While many similarities exist between urban and rural areas regarding insurance coverage, critical differences exist. Health insurance is particularly important for rural areas as they have populations that typically need more health care. The report primarily examines the dual situations in rural America of higher rates of uninsured and higher rates of underinsured. Being underinsured means that an individual or family has health insurance, but that the health insurance they have is inadequate to cover all the health care costs and expenses the family may incur. Generally, underinsurance is defined as out-of-pocket health care spending that exceeds 10 percent of family income, or less if the family’s income is below the poverty level.

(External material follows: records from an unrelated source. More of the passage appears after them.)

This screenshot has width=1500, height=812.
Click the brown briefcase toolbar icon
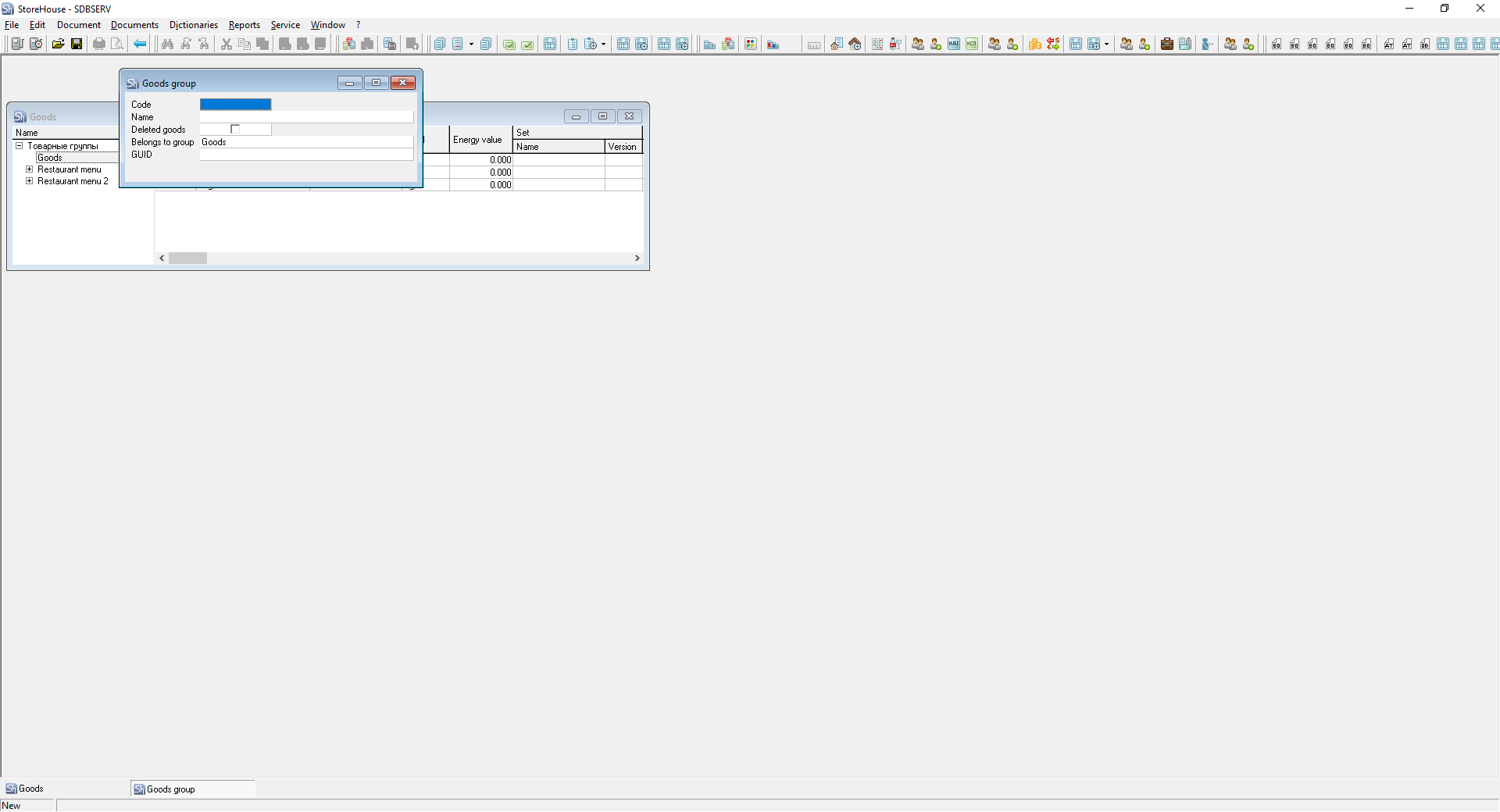tap(1166, 44)
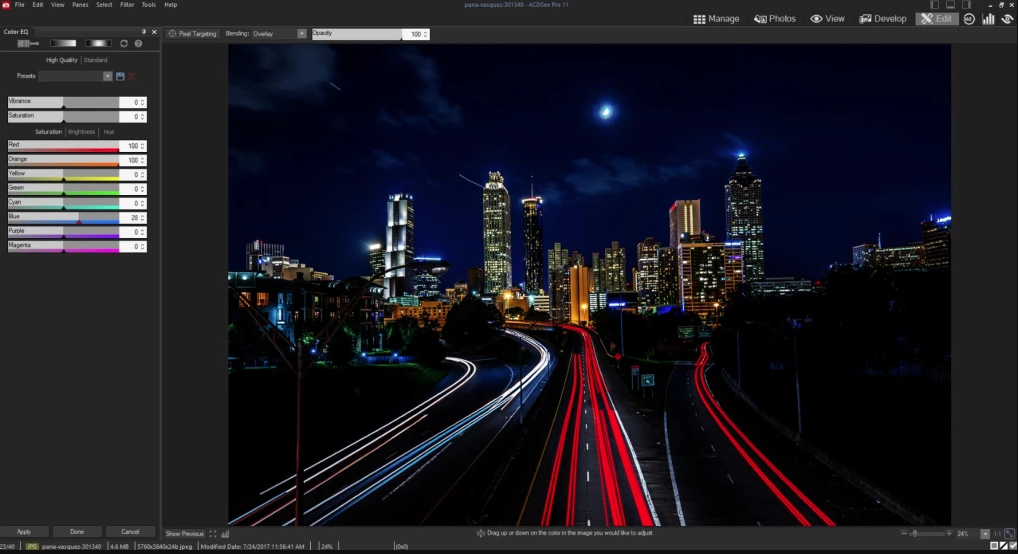
Task: Select the edit brush icon in Color EQ
Action: [28, 44]
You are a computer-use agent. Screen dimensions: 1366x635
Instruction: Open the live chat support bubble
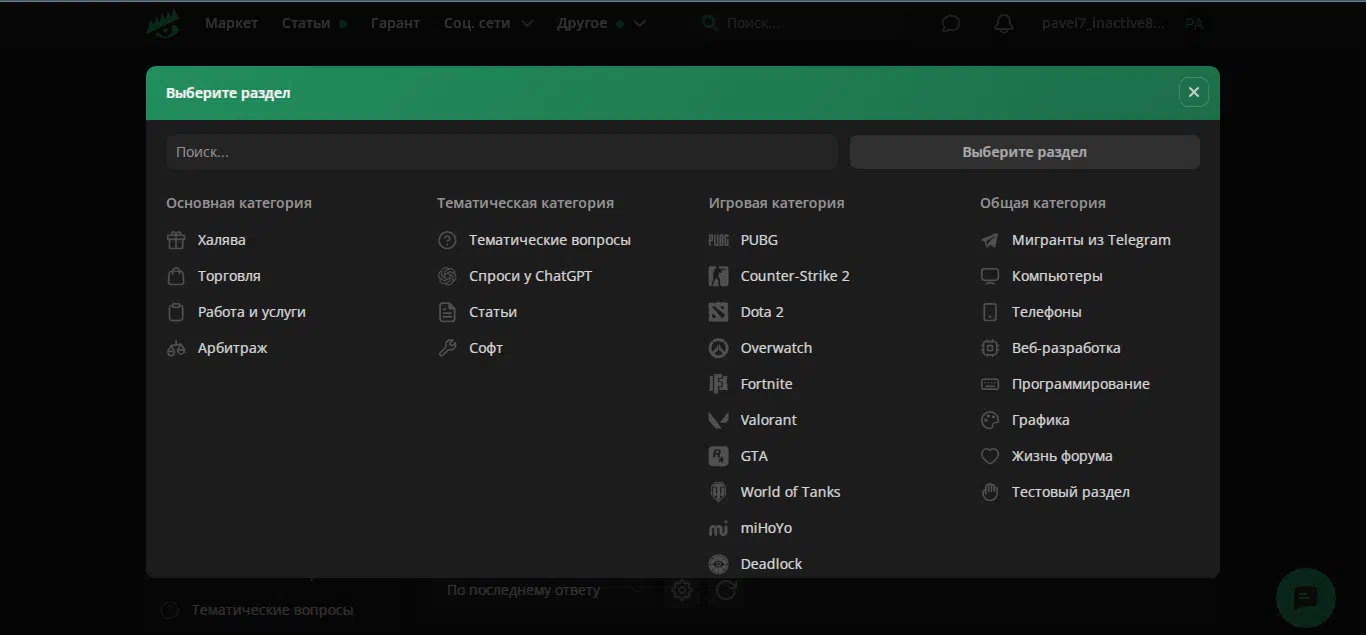1305,598
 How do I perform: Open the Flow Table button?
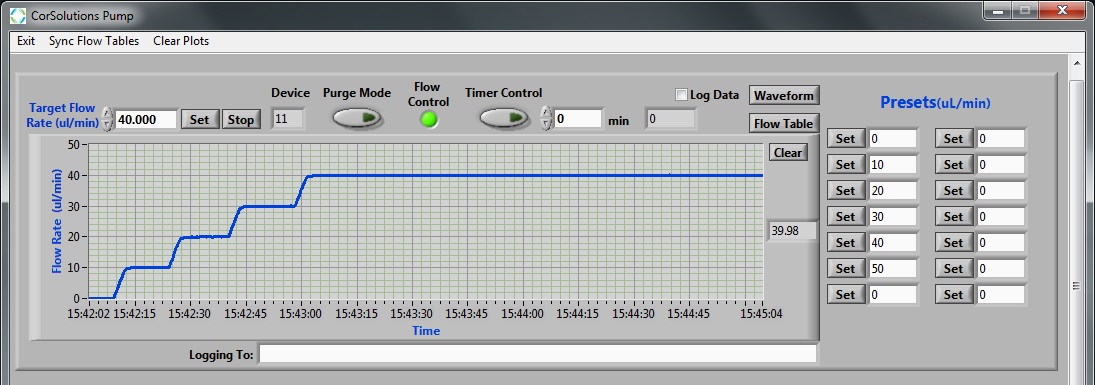784,124
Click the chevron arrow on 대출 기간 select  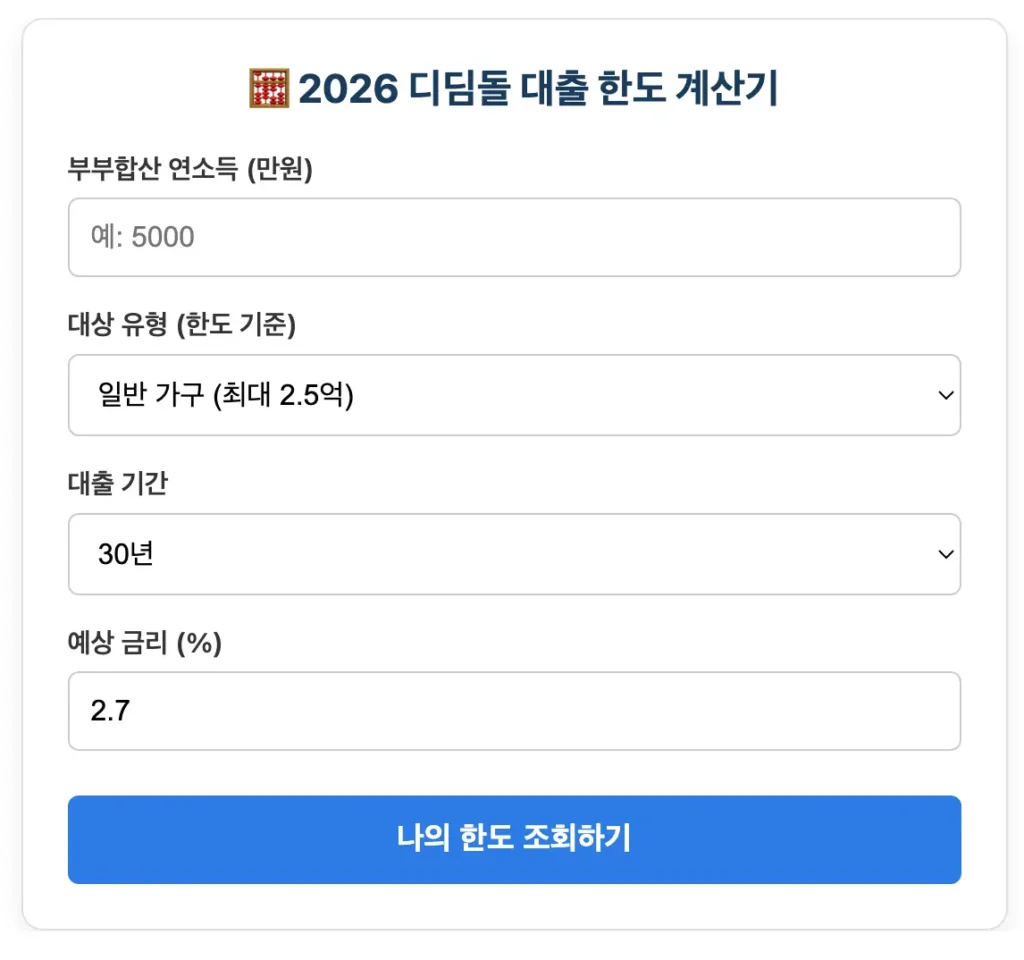pos(945,554)
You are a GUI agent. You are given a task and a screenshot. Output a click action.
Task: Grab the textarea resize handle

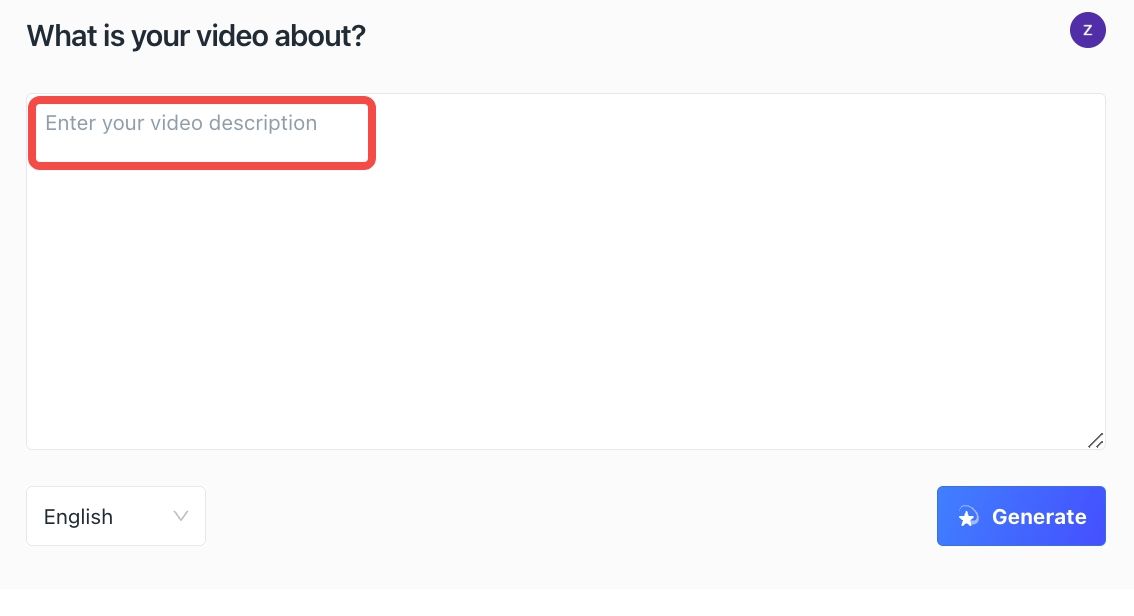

With an economic foundation of small businesses, self-employment, and low wage work, rural communities are not well served by a health insurance system that relies on employer-based coverage. Since rates of employer-sponsored or employer-provided health insurance are significantly lower in rural areas, many rural families are forced to purchase from the individual insurance market that often provides less coverage at greater expense. For example, The Access Project has found that over 90 percent of Great Plains and Midwest farm and ranch families have health insurance, but that one-in-three farm and ranch families depend on insurance from the individual market compared to only eight percent of the general population. For many rural families health insurance is bankruptcy protection – they have health insurance only to protect the farm, ranch or small business from the major injury or illness that could put them out of business. Many rural families pay more, get less coverage and suffer poorer health outcomes from the current system.
The report also points out that a lack of insurance or a lack of adequate or meaningful insurance has consequences well beyond the out-of-pocket expenses for families. Critics of health care reform argue that it will lead to rationing of health care – but the current system already rations health care; it is estimated that 18,000 people die each year because of a lack of health insurance. Being uninsured or underinsured is also linked to lower overall health status through the postponement of care and necessary, often preventive tests and procedures. Uninsured individuals are more likely to receive expensive care from emergency rooms and are less likely to receive care for primary health problems, which can lead to much more complicated and costly care.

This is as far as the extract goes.